Nokia, Alca-Lu merger not as sweet as it seems

Rethink
As Nokia's sale of its handset business draws closer, the markets are increasingly determined that it will spend its €5.44 billion ($7.51 billion) windfall on bolstering its chief remaining business by acquiring Alcatel-Lucent's wireless infrastructure unit for an anticipated €2 billion.
 
The fit seems neat on paper – Nokia will have a record cash mountain of about €14 billion after its handset deal with Microsoft is completed; it has said before that it needs a partner to increase the scale of NSN, which will be its main business post-transaction; ALU's new CEO Michel Combes is a renowned slasher and burner and wants to make more radical divestments than his predecessor; Combes effectively demoted the pure wireless business during his recent reorganization, putting IP systems, and especially the core and edge routers, at the heart of the strategy.
 
All this logic seems overwhelming, so analysts are ignoring all the lessons of history – both companies' disastrously mismanaged mergers in the last decade; the challenges of converging their two product lines and the distraction that would create from competing with Ericsson and Huawei; all those “tying two rocks together won't make them float” warnings.
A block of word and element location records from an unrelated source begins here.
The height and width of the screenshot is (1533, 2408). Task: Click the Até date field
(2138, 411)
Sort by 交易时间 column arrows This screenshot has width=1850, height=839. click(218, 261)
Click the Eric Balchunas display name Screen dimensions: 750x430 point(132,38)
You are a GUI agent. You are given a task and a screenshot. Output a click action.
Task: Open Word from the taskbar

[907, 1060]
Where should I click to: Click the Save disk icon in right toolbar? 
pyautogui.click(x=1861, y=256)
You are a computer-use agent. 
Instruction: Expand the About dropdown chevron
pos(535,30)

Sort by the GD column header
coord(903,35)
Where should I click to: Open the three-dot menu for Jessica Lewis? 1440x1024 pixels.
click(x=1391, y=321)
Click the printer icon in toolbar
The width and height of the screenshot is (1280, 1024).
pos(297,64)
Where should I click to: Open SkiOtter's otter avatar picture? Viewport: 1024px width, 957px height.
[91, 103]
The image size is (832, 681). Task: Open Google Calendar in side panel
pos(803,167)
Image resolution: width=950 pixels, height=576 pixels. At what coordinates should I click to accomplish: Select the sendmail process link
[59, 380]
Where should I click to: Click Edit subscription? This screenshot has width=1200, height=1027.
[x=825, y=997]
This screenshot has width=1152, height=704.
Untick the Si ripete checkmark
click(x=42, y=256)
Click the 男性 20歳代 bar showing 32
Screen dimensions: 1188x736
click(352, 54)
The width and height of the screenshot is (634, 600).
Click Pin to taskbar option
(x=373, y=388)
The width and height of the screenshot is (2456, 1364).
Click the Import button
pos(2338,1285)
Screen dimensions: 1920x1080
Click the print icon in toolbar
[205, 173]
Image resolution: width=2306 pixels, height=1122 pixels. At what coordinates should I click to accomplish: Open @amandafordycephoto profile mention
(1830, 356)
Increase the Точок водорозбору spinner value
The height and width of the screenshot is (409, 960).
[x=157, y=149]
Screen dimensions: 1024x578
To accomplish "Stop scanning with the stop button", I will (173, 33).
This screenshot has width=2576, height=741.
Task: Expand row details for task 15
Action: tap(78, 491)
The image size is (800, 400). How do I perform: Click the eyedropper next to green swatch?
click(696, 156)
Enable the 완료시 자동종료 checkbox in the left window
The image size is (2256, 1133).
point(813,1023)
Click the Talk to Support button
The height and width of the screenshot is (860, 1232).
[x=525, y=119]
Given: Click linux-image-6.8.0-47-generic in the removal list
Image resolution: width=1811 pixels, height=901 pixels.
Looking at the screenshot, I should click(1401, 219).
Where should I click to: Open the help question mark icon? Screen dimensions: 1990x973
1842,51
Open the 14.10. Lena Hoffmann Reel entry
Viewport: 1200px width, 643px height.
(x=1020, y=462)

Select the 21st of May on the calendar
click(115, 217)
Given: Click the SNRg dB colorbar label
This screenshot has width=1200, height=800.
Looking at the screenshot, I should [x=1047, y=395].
Bloomberg points out that, once Nokia sells the device business, it will have the eighth largest cash pile in Europe among non-finance companies. The danger is that the Finnish firm will behave like a lottery winner, spending its new-found riches without due thought.
 
Not everyone takes this line though. “This deal makes complete sense,” Sami Sarkamies of Nordea Bank told Bloomberg. “Nokia will have the financial flexibility to do this kind of deal and Alcatel needs to slim down. There is a relatively high likelihood of this deal happening.” He also believes Nokia must move quickly in case Samsung decides to bid for ALU's wireless assets, though the Korean firm, which is building up its infrastructure activities, denied interest.
 
Insiders say Nokia is seriously evaluating the ALU option and even that preliminary talks may have taken place. The price it would have to pay would be between €1 billion and €2 billion, according to various estimates, and might enable Nokia to resume dividends payment – as much as 40 cents a share, says one observer.
 
If the companies were to merge, Nokia would gain an additional €3.4 billion in annual sales, excluding services and software, and would have about 32% market share, overtaking Huawei, on about 22% of the global wireless infrastructure space, and getting close to Ericsson‟s 36%. The deal would also bring NSN a better base in the US, where ALU is supplying the top three carriers, but NSN has only gained business with T-Mobile. Verizon, Sprint and AT&T account for about 35% of ALU's revenue while TMo contributes about 4% of NSN's.
 
 
However, the combined entity would have to compete as a pure-play wireless vendor at a time when top tier carriers are looking to invest in converged wireless/wireline networks. Of course, the enlarged Nokia might arrange a strategic alliance with the rump of ALU, which is growing its base in carrier IP networking, but this would be a less harmonized platform than Huawei, in particular, offers.
 
Of course, official spokespeople for both firms remain silent on the matter, and ALU representative Simon Poulter said: “Alcatel-Lucent's focus is on executing the Shift Plan as the means of managing our own destiny”, referring to Combes' major reorganization of the firm around con-verged IP networking.
 
Combes has said: “We are going to focus on the areas where we can be one of the top three players in the world. Otherwise, it's not worth it.” It remains to be seen whether he identifies mobile networks as an area where the firm can vie with the big three on its own merits – or, if not, whether LTE technology will still be essential to being a top three player in carrier IP systems overall.
 
Nokia had €9.1 billion in cash and equivalents as of June 30 and will add €5.44 billion from Microsoft. It currently has a junk credit rating and €5.4 billion in total debt. CFO Timo Ihamuotila said last month that, had the Microsoft and Siemens transactions closed before the end of the second quarter, the company would have had gross cash of €14.9bn. Nokia failed to pay a dividend this year for the first time for at least 143 years. Though NSN'‟s ongoing restructuring is less radical than ALU's, Nokia is evaluating the businesses that will remain post-handsets (NSN, Maps and IPR), and will then return excess cash to shareholders, the CFO said.